Finalmente sbucarono su una via trafficata. Sherlock alzò un braccio e, richiamato dal suo gesto, un taxi nero si affiancò al marciapiede. Il consulente investigativo aprì la portiera e si sedette chiudendo lo sportello con un gesto energico. John fu costretto a fare il giro della vettura.
Passarono alcuni minuti di silenzio. Sherlock non sembrava intenzionato a proseguire il discorso, ma John lo imbeccò.

-Allora? Continuo a non capire.- dichiarò alzando le mani in segno di resa.

-L'uomo con cui hai parlato. Al mercato. Lei lo ha incaricato di chiamarla nel caso qualcuno facesse domande. Gli ha dato istruzioni precise. Sapeva che non era una persona attenta e non voleva che la compromettesse, ma voleva essere informata nel caso in cui qualcuno si aggirasse per Portobello Road chiedendo di lei, perchè...- lo imbeccò Holmes con un movimento ciclico delle mani.

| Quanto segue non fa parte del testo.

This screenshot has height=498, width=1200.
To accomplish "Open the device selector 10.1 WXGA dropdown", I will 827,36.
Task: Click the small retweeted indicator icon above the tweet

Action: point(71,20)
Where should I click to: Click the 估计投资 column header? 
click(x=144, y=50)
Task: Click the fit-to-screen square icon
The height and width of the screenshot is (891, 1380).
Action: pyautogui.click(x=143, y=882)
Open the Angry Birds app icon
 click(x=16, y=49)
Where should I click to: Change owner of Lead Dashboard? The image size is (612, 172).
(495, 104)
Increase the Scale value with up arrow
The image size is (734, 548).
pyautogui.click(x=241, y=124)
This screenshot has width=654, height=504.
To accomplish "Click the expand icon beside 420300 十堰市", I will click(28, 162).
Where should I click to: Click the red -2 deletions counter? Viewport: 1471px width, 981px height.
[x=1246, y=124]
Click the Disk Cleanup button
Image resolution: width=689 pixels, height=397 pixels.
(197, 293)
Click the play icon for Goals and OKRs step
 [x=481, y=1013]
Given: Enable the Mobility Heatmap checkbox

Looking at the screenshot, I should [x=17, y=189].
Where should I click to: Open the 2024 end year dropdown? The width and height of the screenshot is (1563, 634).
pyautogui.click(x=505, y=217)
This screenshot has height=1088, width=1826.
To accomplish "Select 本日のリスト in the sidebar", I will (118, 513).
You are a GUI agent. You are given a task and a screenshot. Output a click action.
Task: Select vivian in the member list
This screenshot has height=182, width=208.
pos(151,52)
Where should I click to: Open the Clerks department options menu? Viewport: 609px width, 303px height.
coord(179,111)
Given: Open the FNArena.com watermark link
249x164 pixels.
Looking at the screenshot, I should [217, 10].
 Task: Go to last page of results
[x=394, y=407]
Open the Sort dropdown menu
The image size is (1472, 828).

-Abita da queste parti.- concluse Watson leggermente irritato, ma, come sempre, impressionato.

-Non semplicemente “da queste parti”. È una persona intelligente, John, ricordatelo, usa acronimi, si prende gioco di quegli stupidi idioti che la stanno cercando. Dove potrebbe abitare, una persona del genere?- chiese Sherlock con un sorriso estasiato. Il taxi accostò a sinistra. Sherlock allungò un paio di banconote all'autista e scese dal mezzo. John lo imitò, fermandosi al suo fianco. Non aveva prestato attenzione alla strada che avevano percorso.
Dall'altro lato della via c'era la saracinesca abbassata del Mau Mau Bar.